Forte's family wealth in 2013 was listed as £250,000,000.

He is a member of the Garrick Club and has previously voted against admittance of women, 'because the Garrick was built as a gentlemen’s club'.

==Honours and awards==
Forte was appointed a Knight Bachelor in the 1995 New Year Honours list for services to the UK tourism industry. In March 2005, he received the highest Italian accolade, the Gran Croce dell'Ordine al Merito della Repubblica Italiana, for his entrepreneurial merits and strong links with Italy. He was President of the British Hospitality Association from 1991 to 1996.

He was also a member of the executive committee of the World Travel & Tourism Council and chaired the appeals to send the English teams to the Commonwealth Games for many years.

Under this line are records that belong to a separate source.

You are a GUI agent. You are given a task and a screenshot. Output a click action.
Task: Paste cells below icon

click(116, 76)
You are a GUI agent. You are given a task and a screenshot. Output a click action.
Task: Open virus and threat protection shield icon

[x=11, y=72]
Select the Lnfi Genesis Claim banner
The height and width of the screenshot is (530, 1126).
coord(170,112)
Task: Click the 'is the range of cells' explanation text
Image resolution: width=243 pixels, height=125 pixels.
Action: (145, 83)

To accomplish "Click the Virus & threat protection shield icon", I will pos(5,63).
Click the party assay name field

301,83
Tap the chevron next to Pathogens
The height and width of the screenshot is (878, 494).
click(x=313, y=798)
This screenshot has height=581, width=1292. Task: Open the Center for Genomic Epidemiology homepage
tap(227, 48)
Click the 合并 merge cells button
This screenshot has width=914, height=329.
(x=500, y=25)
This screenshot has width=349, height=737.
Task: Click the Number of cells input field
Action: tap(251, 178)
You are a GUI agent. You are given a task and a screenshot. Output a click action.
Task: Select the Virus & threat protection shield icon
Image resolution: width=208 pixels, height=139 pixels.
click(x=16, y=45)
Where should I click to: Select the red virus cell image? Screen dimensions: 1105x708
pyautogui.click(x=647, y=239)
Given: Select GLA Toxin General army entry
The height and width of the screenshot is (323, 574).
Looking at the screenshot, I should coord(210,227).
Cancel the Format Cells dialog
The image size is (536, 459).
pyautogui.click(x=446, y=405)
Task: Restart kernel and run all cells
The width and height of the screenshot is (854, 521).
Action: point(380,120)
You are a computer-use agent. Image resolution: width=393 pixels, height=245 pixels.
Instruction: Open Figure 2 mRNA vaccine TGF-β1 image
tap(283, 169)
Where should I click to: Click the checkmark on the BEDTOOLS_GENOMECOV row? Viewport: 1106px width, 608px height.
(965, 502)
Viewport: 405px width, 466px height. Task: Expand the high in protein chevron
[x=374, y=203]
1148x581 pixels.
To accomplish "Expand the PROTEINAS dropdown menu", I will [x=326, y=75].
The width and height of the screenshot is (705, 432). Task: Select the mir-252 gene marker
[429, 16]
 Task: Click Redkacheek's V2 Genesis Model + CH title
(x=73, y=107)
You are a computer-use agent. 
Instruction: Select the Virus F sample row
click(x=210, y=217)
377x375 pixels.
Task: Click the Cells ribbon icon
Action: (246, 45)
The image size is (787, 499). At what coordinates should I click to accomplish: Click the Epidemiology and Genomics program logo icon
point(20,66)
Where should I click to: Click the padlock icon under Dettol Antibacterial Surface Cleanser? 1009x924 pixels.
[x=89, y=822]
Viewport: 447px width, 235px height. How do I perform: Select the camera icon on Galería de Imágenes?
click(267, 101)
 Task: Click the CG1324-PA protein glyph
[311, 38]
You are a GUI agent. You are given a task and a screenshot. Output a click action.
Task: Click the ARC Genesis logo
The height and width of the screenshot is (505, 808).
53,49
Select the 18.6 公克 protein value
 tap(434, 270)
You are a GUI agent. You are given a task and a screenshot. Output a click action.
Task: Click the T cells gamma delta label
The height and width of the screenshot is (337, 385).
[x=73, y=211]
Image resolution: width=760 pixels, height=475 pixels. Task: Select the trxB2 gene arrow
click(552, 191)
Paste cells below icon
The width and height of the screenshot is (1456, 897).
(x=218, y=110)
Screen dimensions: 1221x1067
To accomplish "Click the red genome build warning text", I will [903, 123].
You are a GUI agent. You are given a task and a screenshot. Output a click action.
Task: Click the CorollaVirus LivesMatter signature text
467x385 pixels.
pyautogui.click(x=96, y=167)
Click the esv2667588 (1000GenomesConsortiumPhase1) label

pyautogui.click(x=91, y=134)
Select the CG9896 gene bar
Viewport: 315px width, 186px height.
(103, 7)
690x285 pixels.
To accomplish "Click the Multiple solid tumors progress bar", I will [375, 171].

Forte is patron of Les Clefs d'Or (society of the Golden Keys) for the UK.

==Philanthropy==
Forte funded a series of lectures at Westminster Cathedral in April 2008 organised by Cardinal Archbishop Cormac Murphy-O'Connor.

In 1992, Forte and Martin Landau opened a City Technology College in Derby named Landau Forte College. In 2006, they changed to an academy. In 2010, they took a Tamworth High School (Woodhouse Business & Enterprise College) and turned it into Landau Forte Academy Tamworth, but in 2011, when they opened Landau Forte Academy QEMS in Tamworth, they changed their name to Landau Forte Academy Amington. There has since been a Sixth Form centre open next to Landau Forte Academy QEMS named Landau Forte Academy Tamworth Sixth Form.

==Political activity==
Forte paid for a victory party for Boris Johnson in one of his hotels upon his winning the 2019 Conservative Party leadership election. He donated £100,000 to the Conservative Party during the 2019 general election.

Forte is an advocate for Brexit. In 2023 he declared in The Times that the UK had failed to take advantage of the opportunities presented by Brexit and was considering emigrating to Italy.

== Family ==

On 15 February 1986, in the Aracoeli church of Rome, he married Aliai Giovanna Maria Ricci, a twenty-one-year-old Italian (b. 1965). She is the daughter of a Roman neurologist, professor Giovanni Ricci.

Other notable Forte family members include his sister Olga Polizzi and her daughter Alex Polizzi, a hotelier and the presenter of Channel 5's The Hotel Inspector.